Scientific classification
- Kingdom: Plantae
- Clade: Tracheophytes
- Clade: Angiosperms
- Clade: Eudicots
- Order: Caryophyllales
- Family: Cactaceae
- Subfamily: Cactoideae
- Genus: Gymnocalycium
- Species: G. striglianum
- Binomial name: Gymnocalycium striglianum Jeggle ex H.Till 1987

= Gymnocalycium striglianum =

- Authority: Jeggle ex H.Till 1987
- Conservation status: LC

Species of cactus

Gymnocalycium striglianum is a species of cactus in the genus Gymnocalycium, endemic to Argentina.
==Description==
Gymnocalycium striglianum is a species of cactus that typically grows individually. Its stems are characterized by their blue-green to brown to blackish-green color, and are flattened and spherical in shape. They can grow to a height of 3-5 centimeters and a diameter of 4-8 centimeters. The stems have 8-12 ribs. The plant's thorns are blackish-brown in color and can be up to 1.5 centimeters long. They may be flat against the stem's surface or protrude outwards, and some may have a slightly lighter tip. There are usually 3-5 thorns on each stem.
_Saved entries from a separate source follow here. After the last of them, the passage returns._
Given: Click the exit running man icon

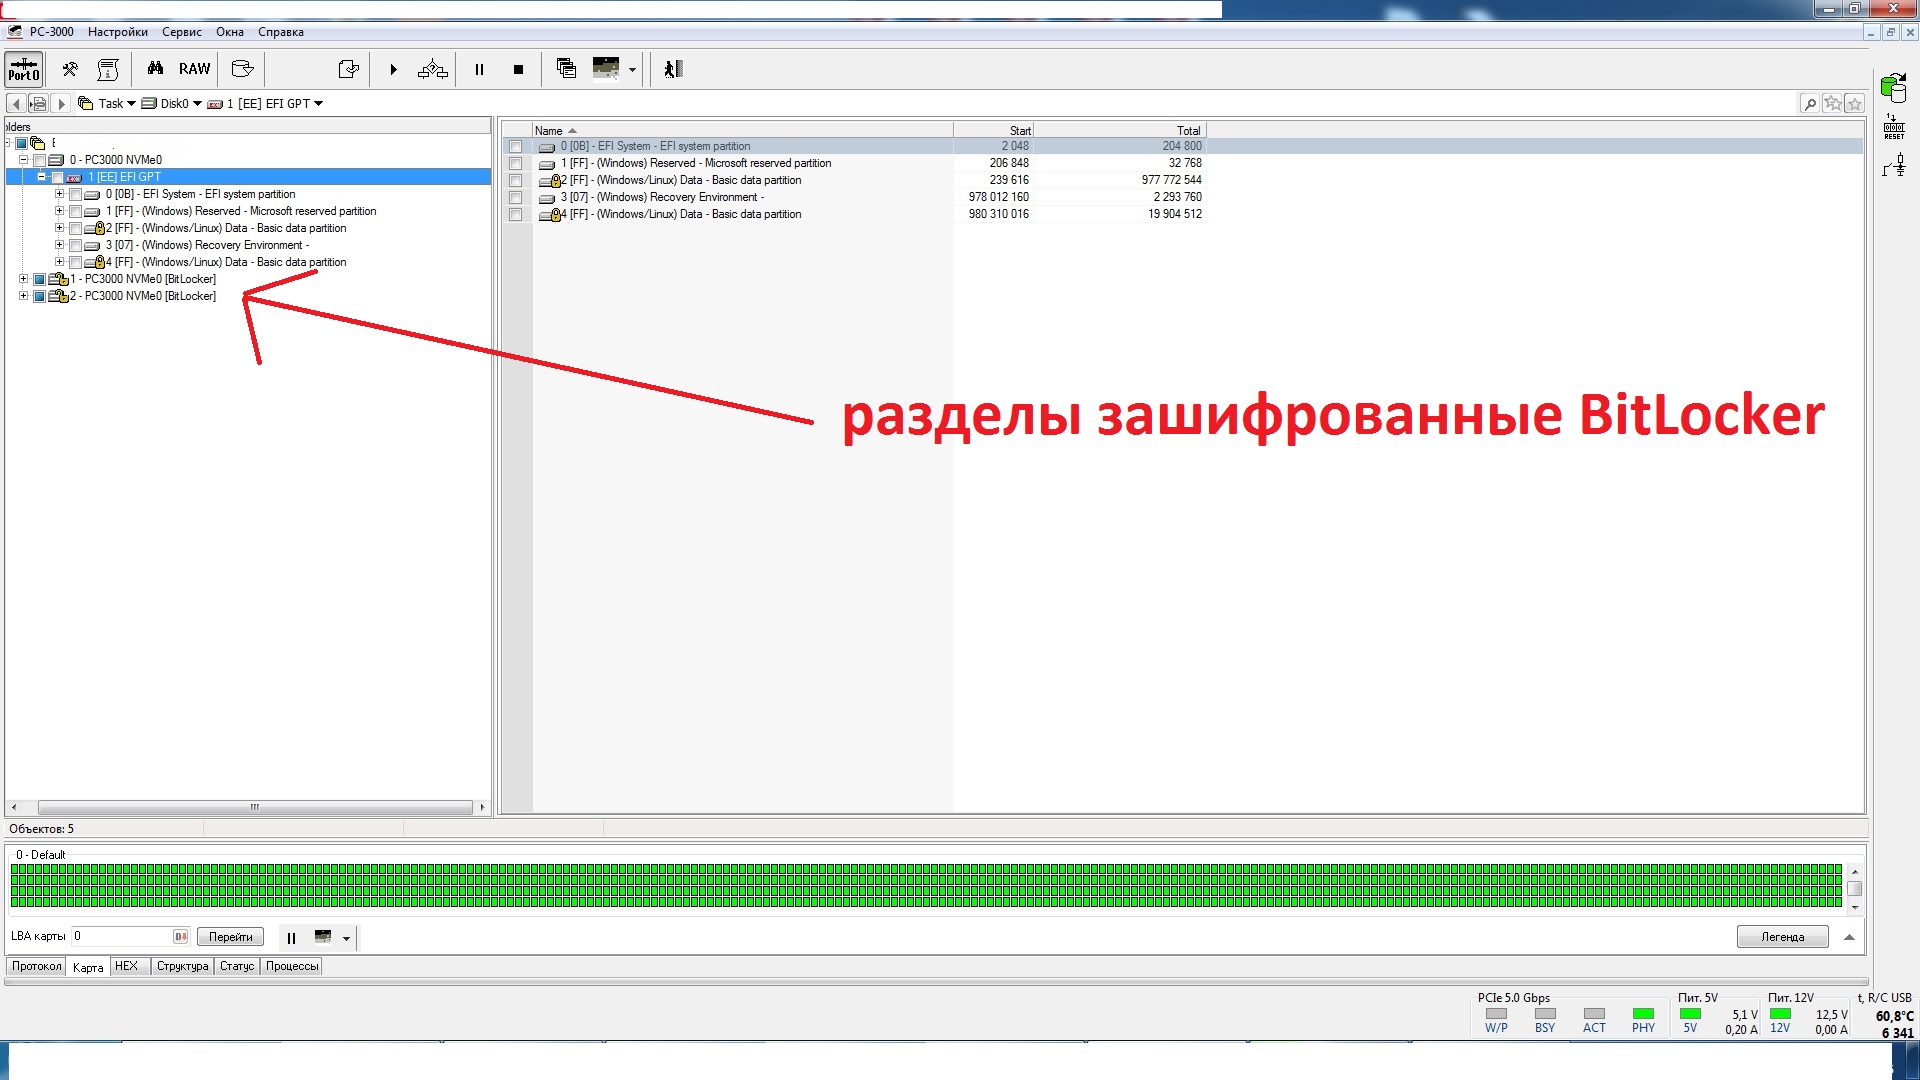Looking at the screenshot, I should coord(673,69).
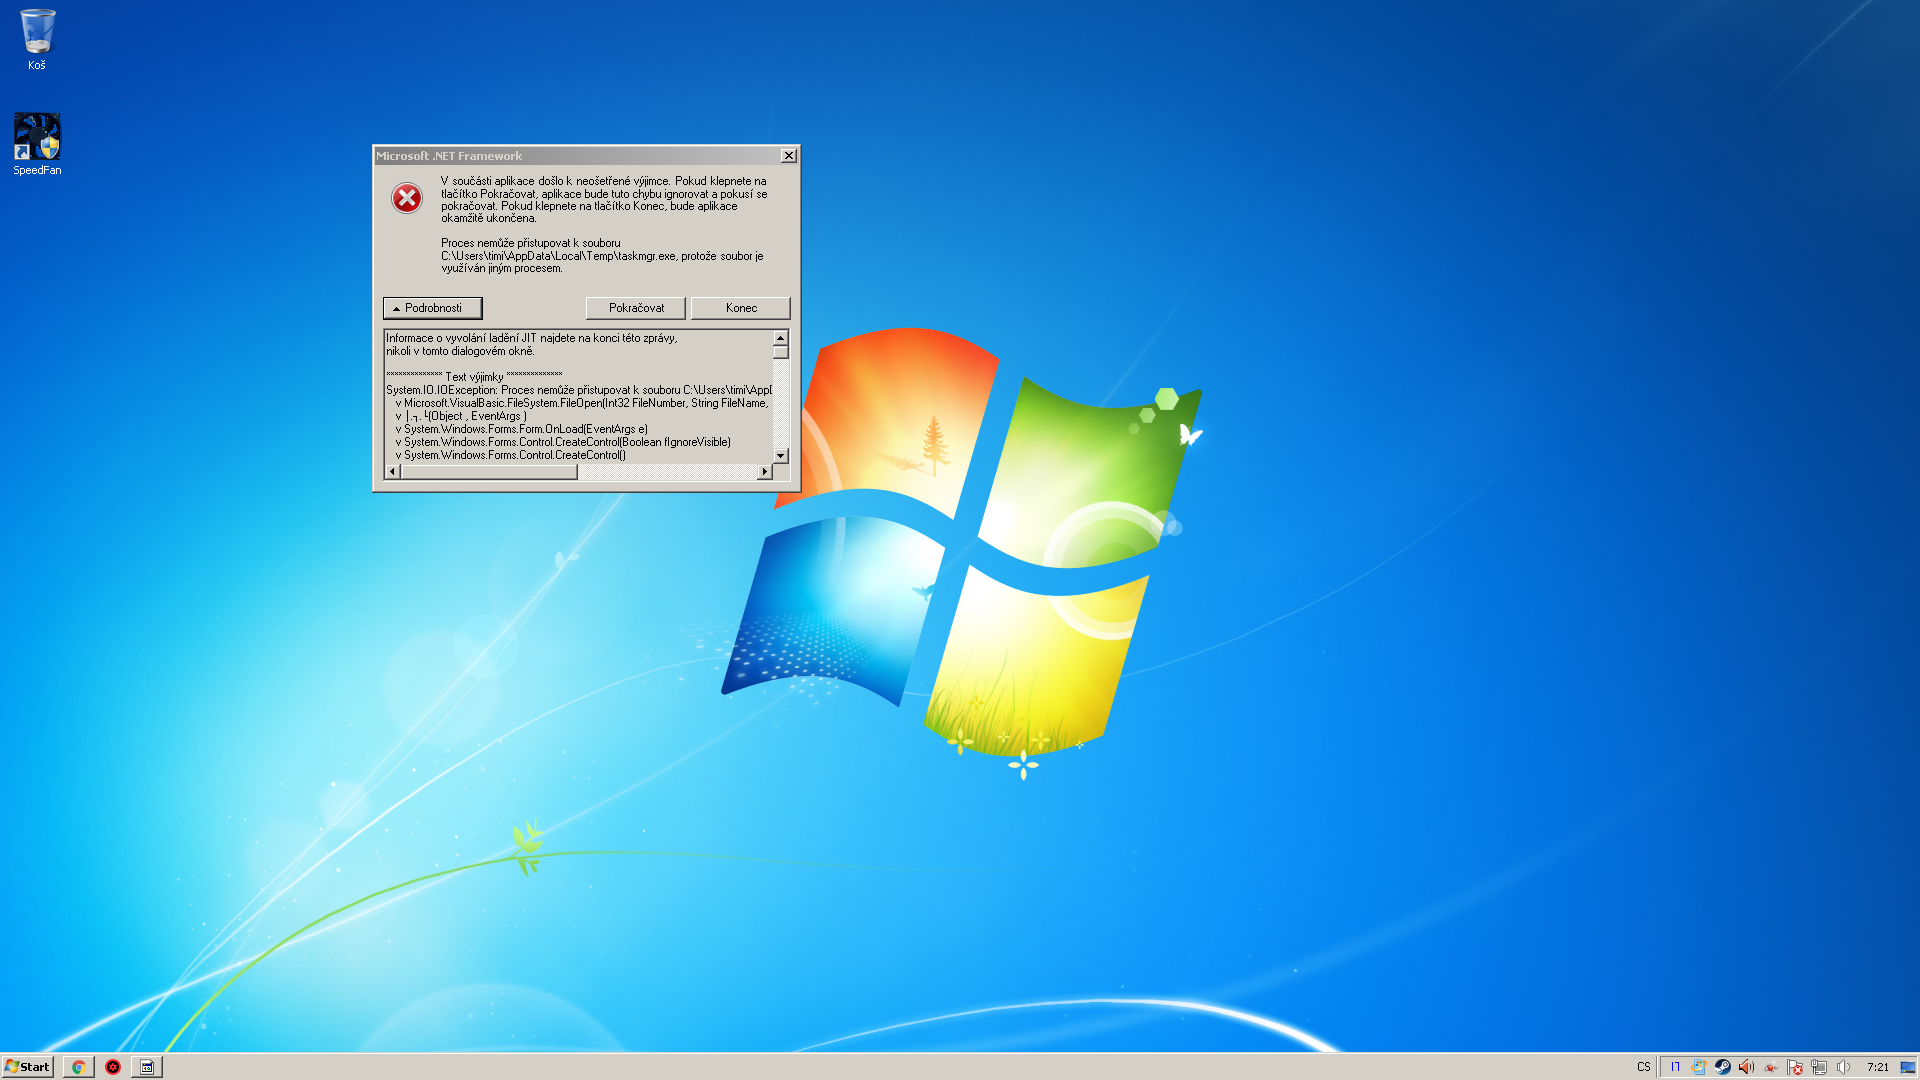
Task: Click the Pokračovat button
Action: coord(635,308)
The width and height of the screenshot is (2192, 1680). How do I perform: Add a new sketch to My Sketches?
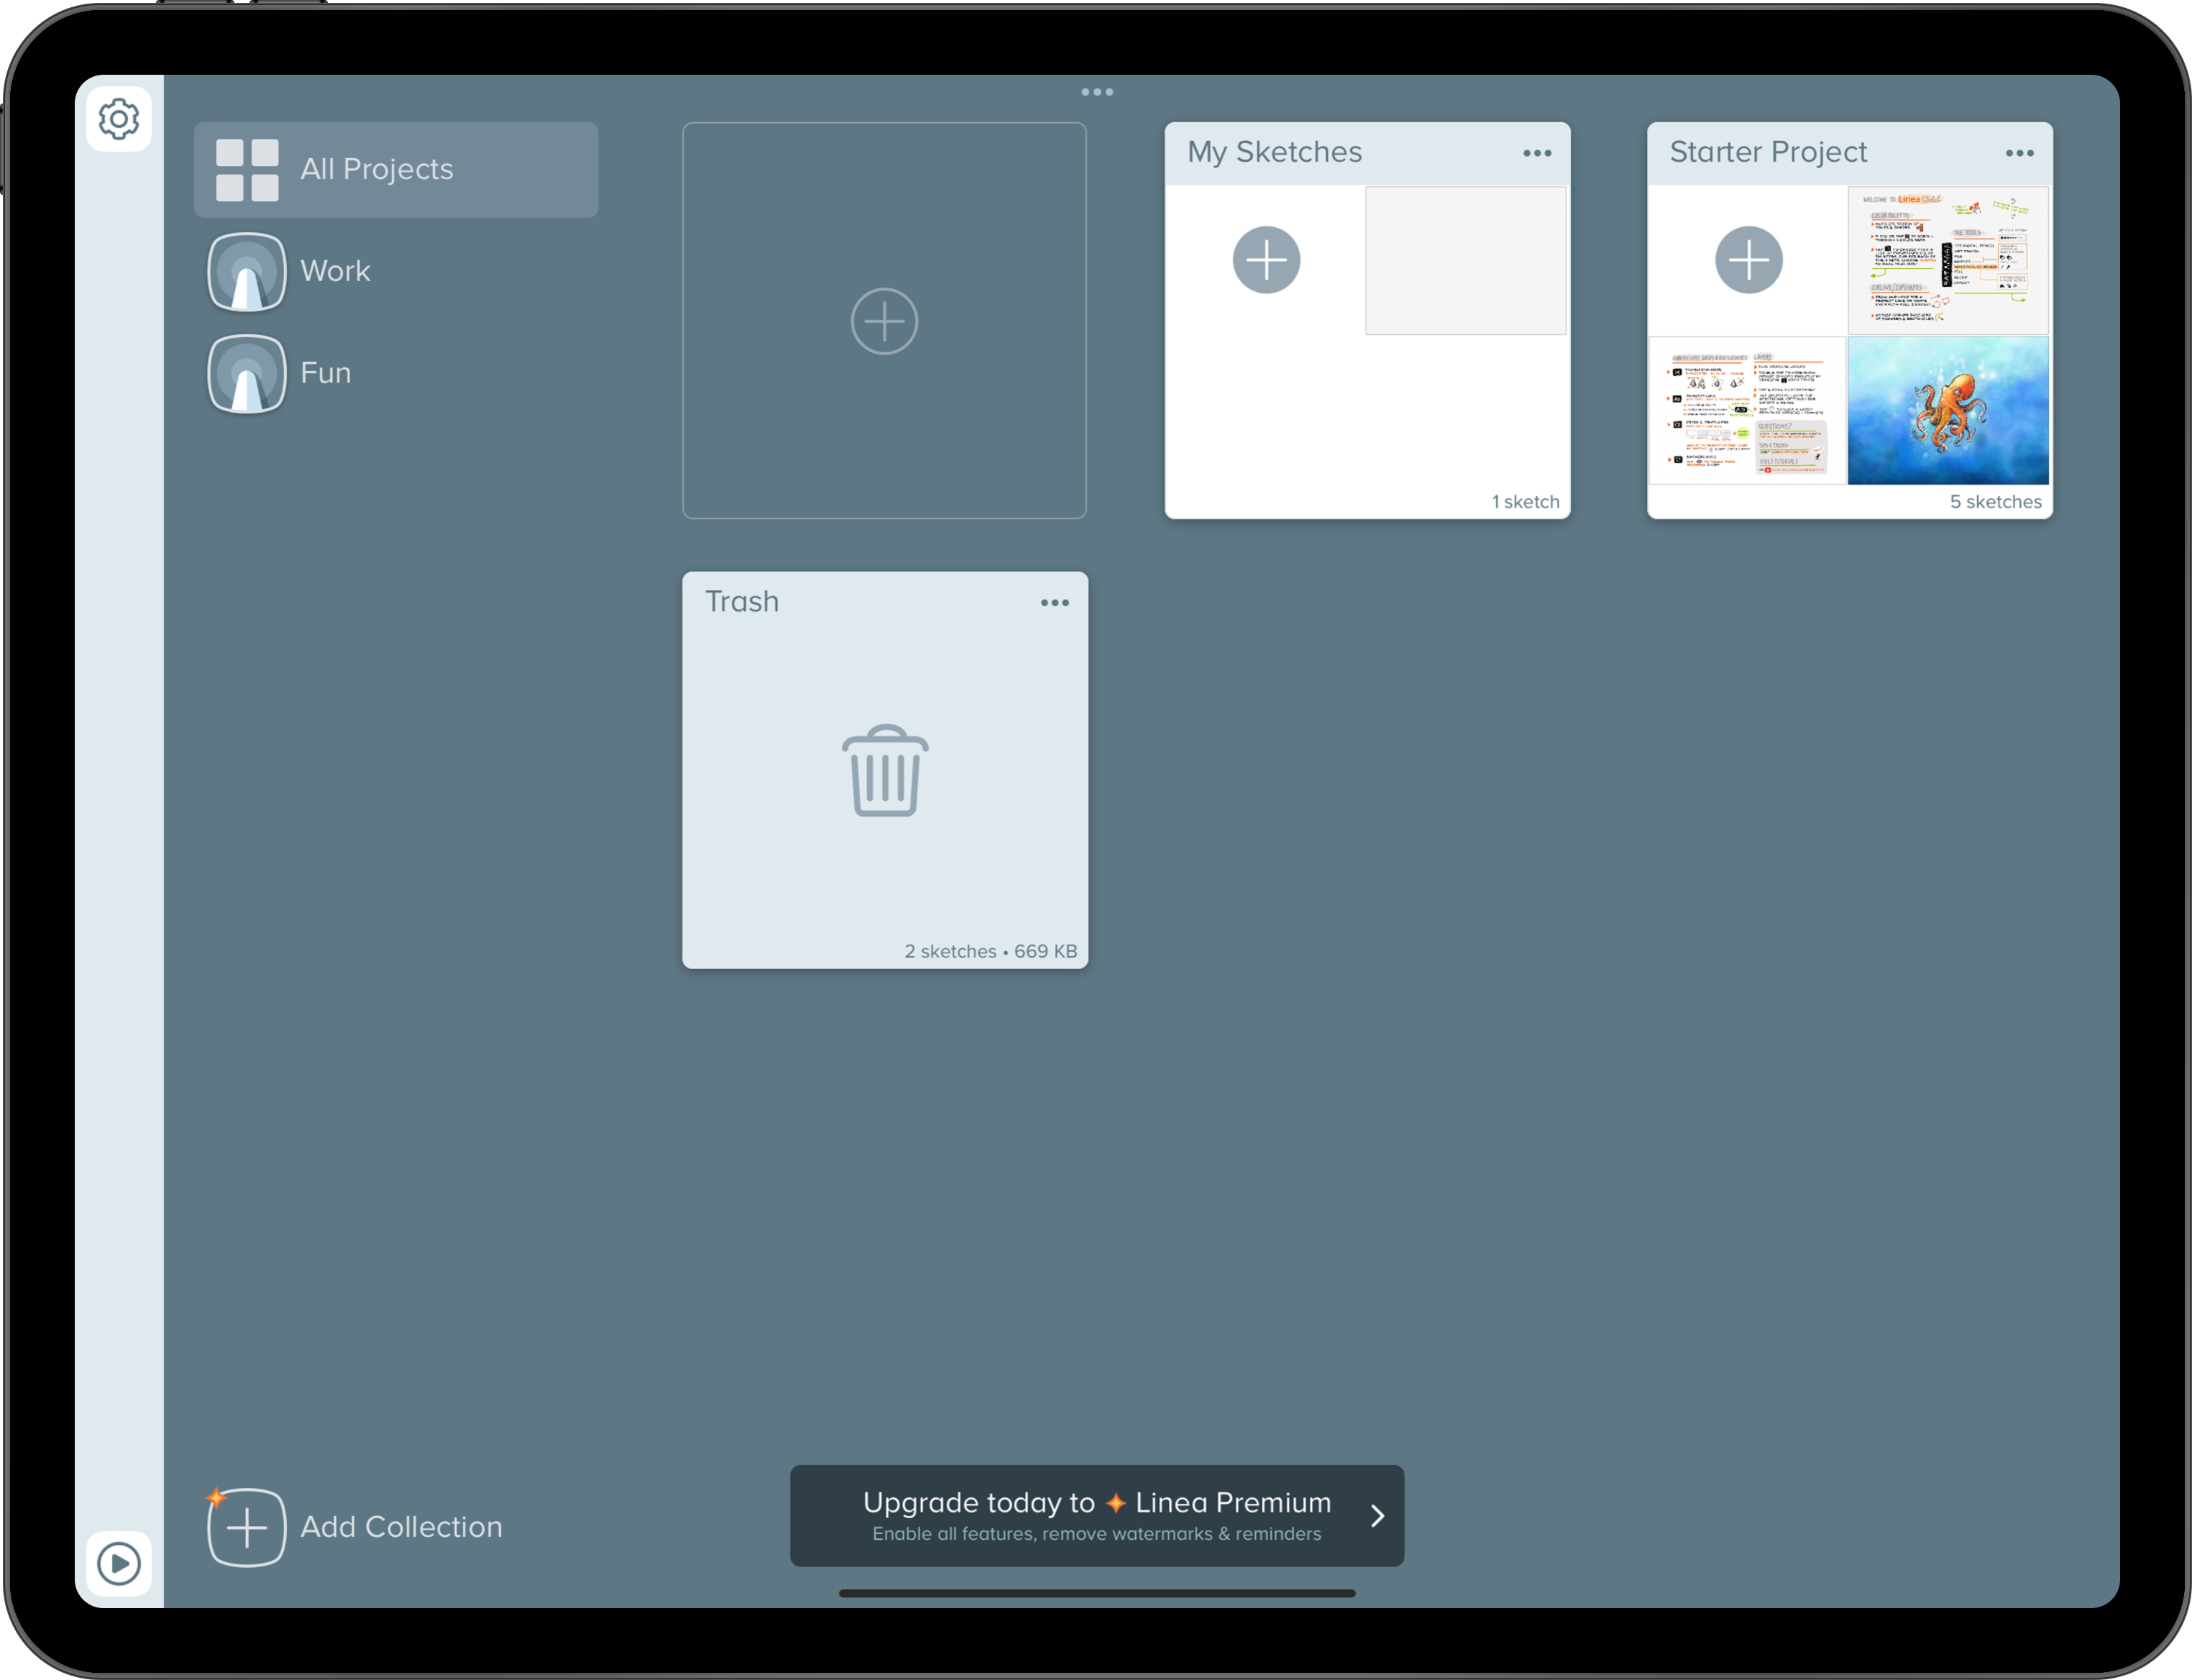[1266, 260]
Gymnocalycium striglianum produces small, funnel-shaped flowers with a creamy white base and a pink tint. These flowers can reach a length of up to 5 centimeters (occasionally longer, up to 8.5 centimeters) and a diameter of 4 centimeters (rarely up to 7.5 centimeters). The plant's fruits are small and spindle-shaped, typically growing up to 4 centimeters in length and 1 centimeter in diameter.
==Distribution==
Gymnocalycium striglianum is commonly found in Argentina's San Luis and Mendoza provinces, at altitudes ranging from 600 to 1200 meters.
==Taxonomy==
The original description of this species, written by Walter Jeggle in 1973, was later deemed invalid by the International Code of Botanical Nomenclature due to the lack of information on the type specimen. Hans Till corrected this error in 1987, renaming the species to honor Austrian cactus enthusiast Franz Strigl.